Layers from Transient Modelling

Transients, for our purposes, are short, sharp events in sound. Some sounds may have transients that are clearly correlated with the start of events, like notes, others may be textures that are formed of many contributing transients. Transient modelling has received a lot of attention both in audio coding circles, where the aim is to be able to compress signals more by handling transient and other parts differently, and in audio restoration, where the aim could be to remove clicks and replace them with an estimate of what 'should' be there instead. When we decompose a sound into a transient layer, we are working on the basis that these two layers combine by simple mixing, so that we can always recover our original signal.

Transient extraction is quite computationally involved compared to estimating a percussive layer, but is much more precise in its separation, and will provide much more isolated transients, whilst leaving 'everything else' in its residual layer. This gives us some different affordances.
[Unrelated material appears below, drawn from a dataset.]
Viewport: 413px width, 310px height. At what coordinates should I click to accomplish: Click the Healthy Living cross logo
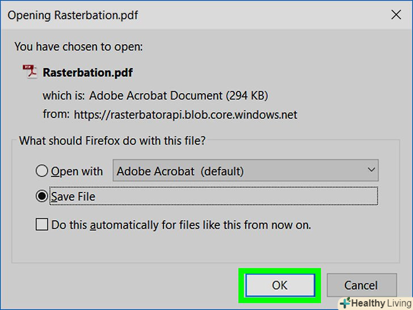[x=344, y=303]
We could process our transient layer quite radically differently to the residual, for instance, without having to be wary of spectral artefacts. For example, we might decide to dynamic-range compress our transients and our remainder very differently before recombining, giving us new ways of shaping the onsets of events, or the detail of textures. Or we might treat the transients as a store of grains that we recombine into new patterns and textures.
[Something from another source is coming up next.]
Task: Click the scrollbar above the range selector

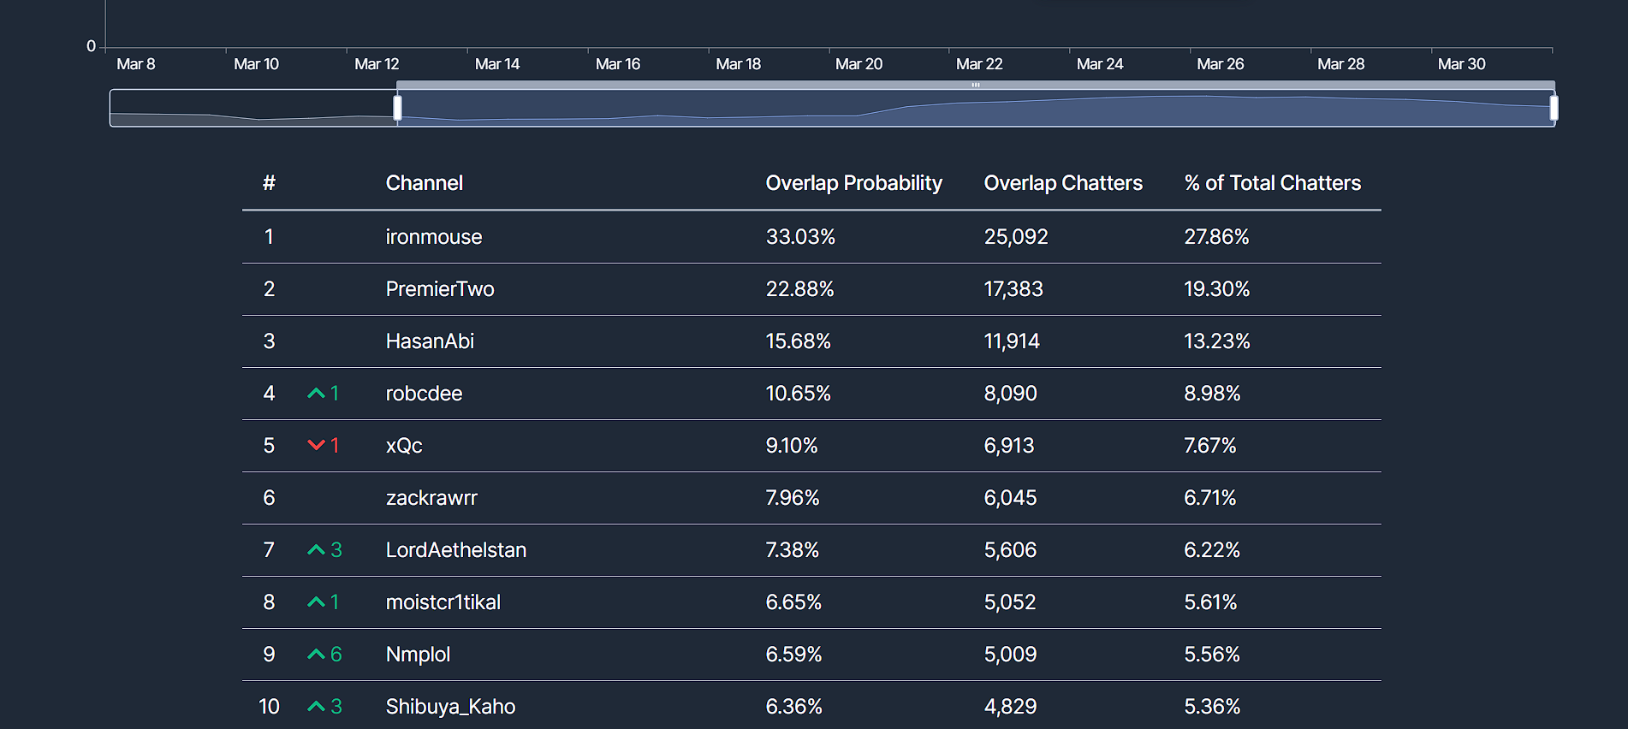Action: tap(975, 85)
When combined with sinusoidal modelling, we have the basis of a 'sines-transients-residual' model, where our original sound is decomposed into layers of 'archetypes' (sines + transients ) plus a residual, which for some sounds might be noisier material. If we apply the transient extraction first, we might find that the sinusoidal modelling is more successful, because it has less to cope with (although, for some sounds, the converse may be true!). Keeping these layers separate might also open up other forms of analysis. For example, it might be possible to derive useful information about temporal patterns from the transient layer (depending on the type of sound).